▸ Activity: Look below for the line containing "Contact Us (369, 2489)"; write out that line and each one after it to the end, exactly, and nothing else.

▸ Collected data entries:

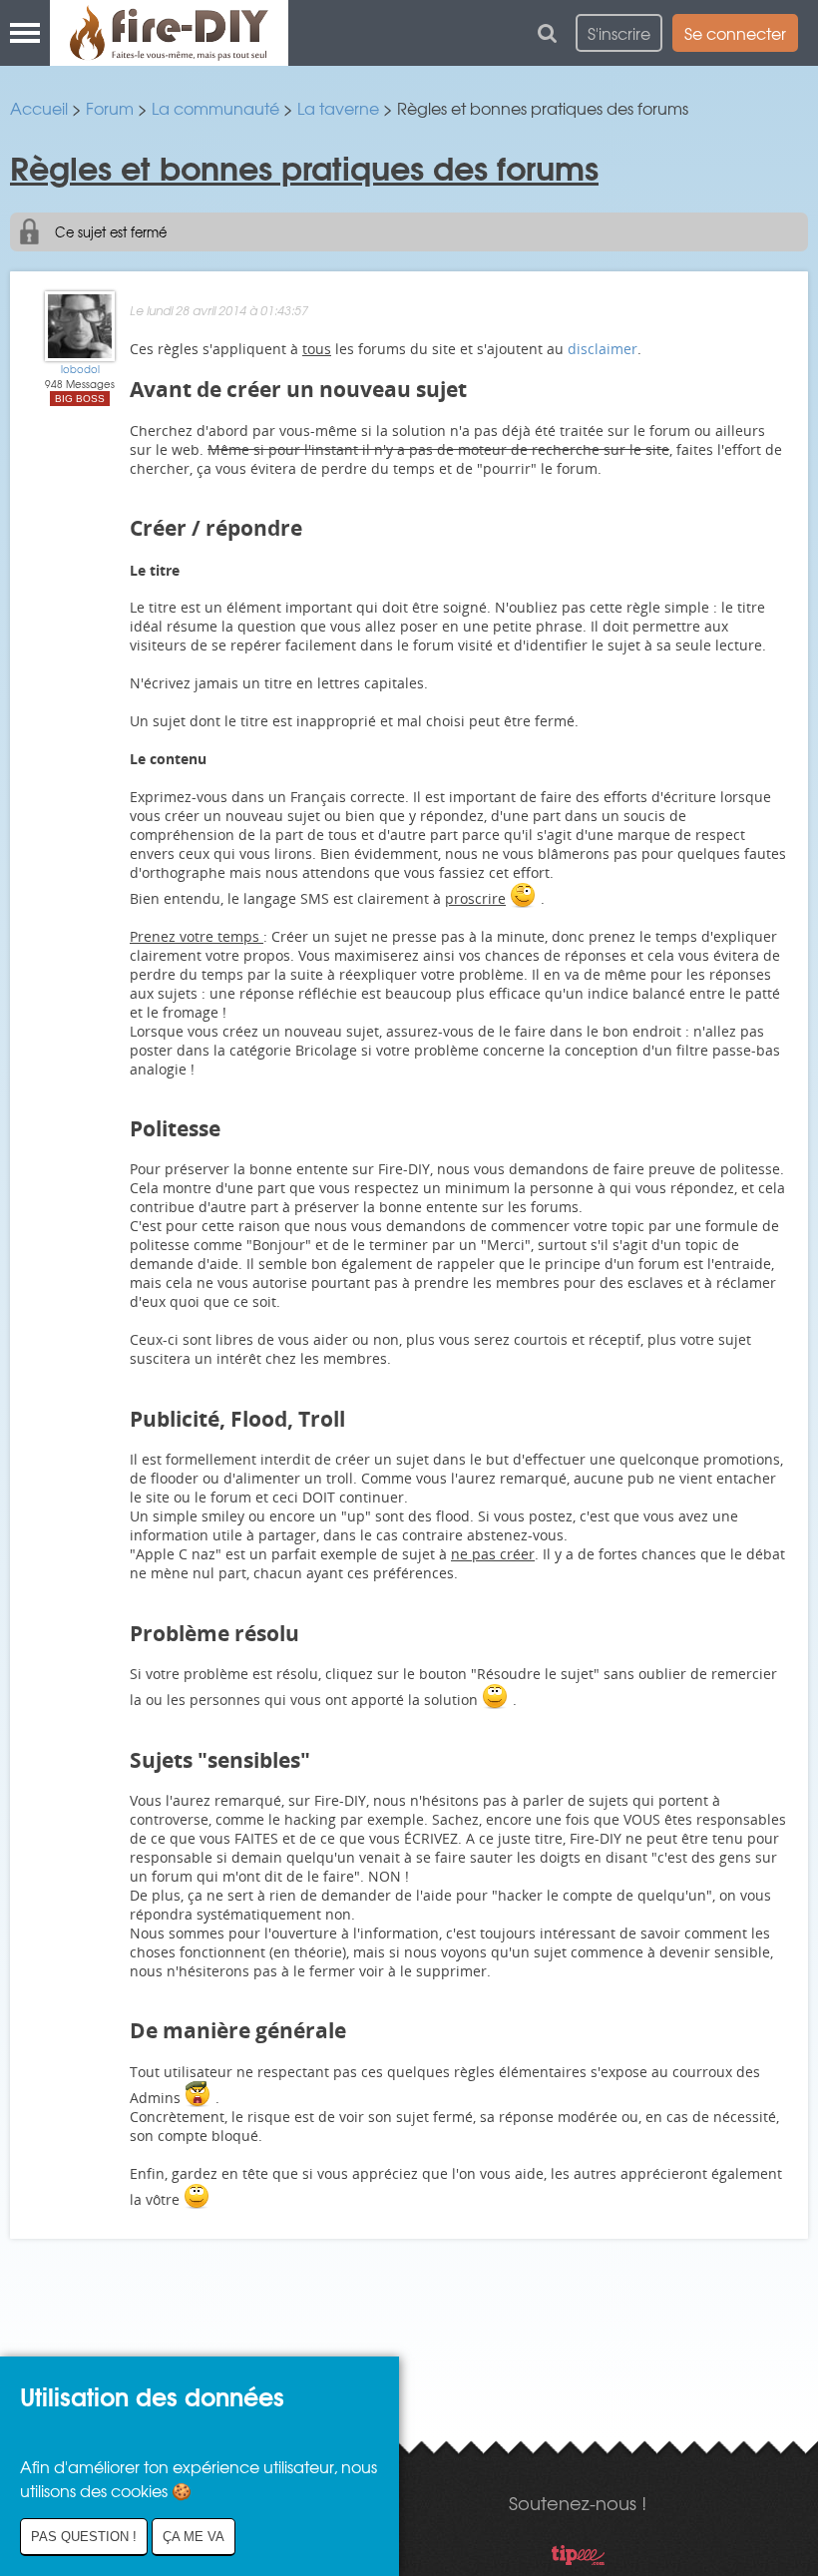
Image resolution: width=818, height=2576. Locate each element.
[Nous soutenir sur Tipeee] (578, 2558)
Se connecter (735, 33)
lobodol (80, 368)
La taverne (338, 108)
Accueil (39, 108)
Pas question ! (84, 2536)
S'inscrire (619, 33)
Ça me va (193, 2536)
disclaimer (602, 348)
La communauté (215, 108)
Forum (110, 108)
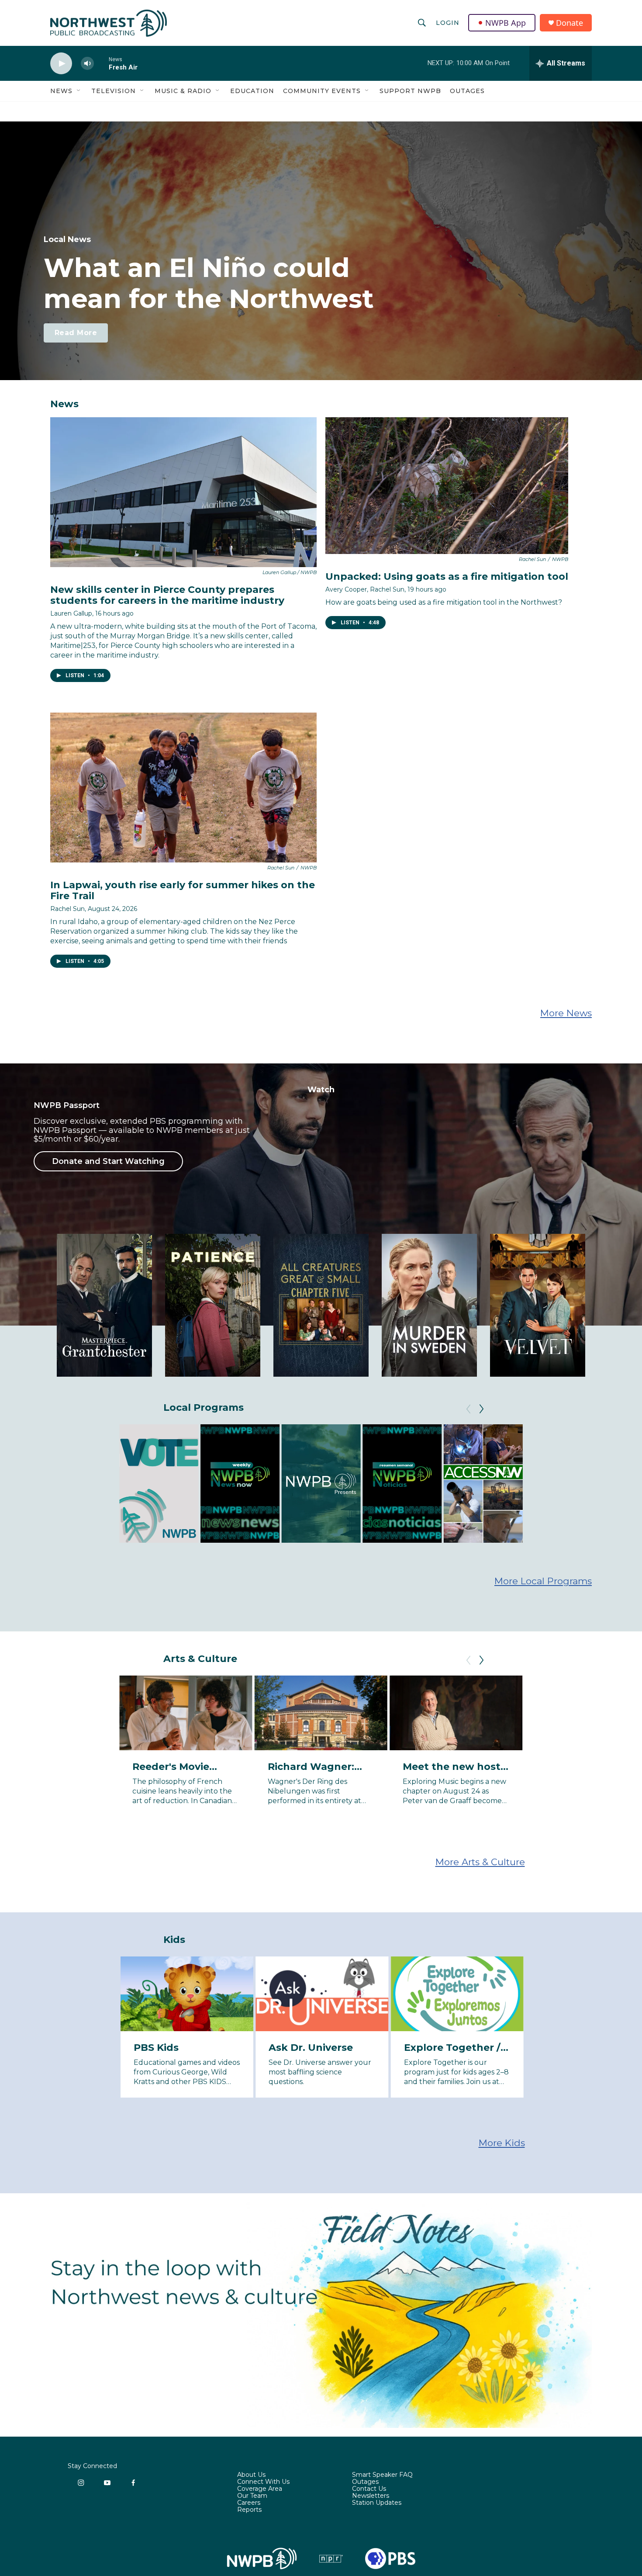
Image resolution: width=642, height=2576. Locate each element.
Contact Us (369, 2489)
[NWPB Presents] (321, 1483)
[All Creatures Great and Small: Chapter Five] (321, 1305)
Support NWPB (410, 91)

▸ Exercise result:
Contact Us (369, 2489)
[NWPB Presents] (321, 1483)
[All Creatures Great and Small: Chapter Five] (321, 1305)
Support NWPB (410, 91)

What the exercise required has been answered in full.